» **Your instructions**
The string "width" appears in some lines of the entries that follow; copy each such line.
[Opening Dataset extract section]
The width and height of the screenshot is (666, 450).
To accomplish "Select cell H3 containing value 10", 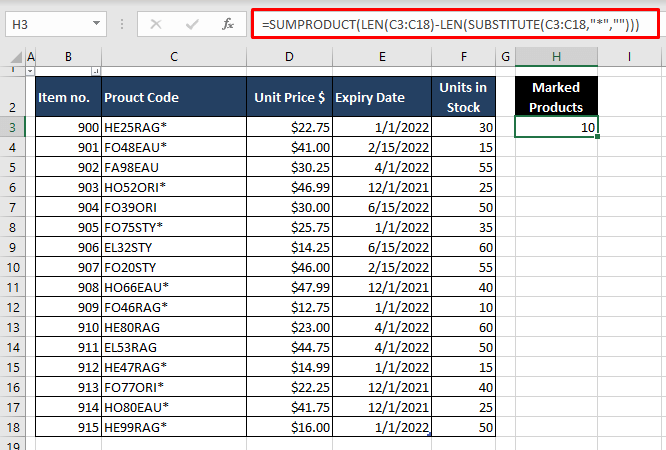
[Closing Dataset extract section]
[Opening Dataset extract section]
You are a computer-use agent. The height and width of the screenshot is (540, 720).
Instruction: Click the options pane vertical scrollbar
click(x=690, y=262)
[Closing Dataset extract section]
» **Exercise output**
The width and height of the screenshot is (666, 450).
You are a computer-use agent. The height and width of the screenshot is (540, 720).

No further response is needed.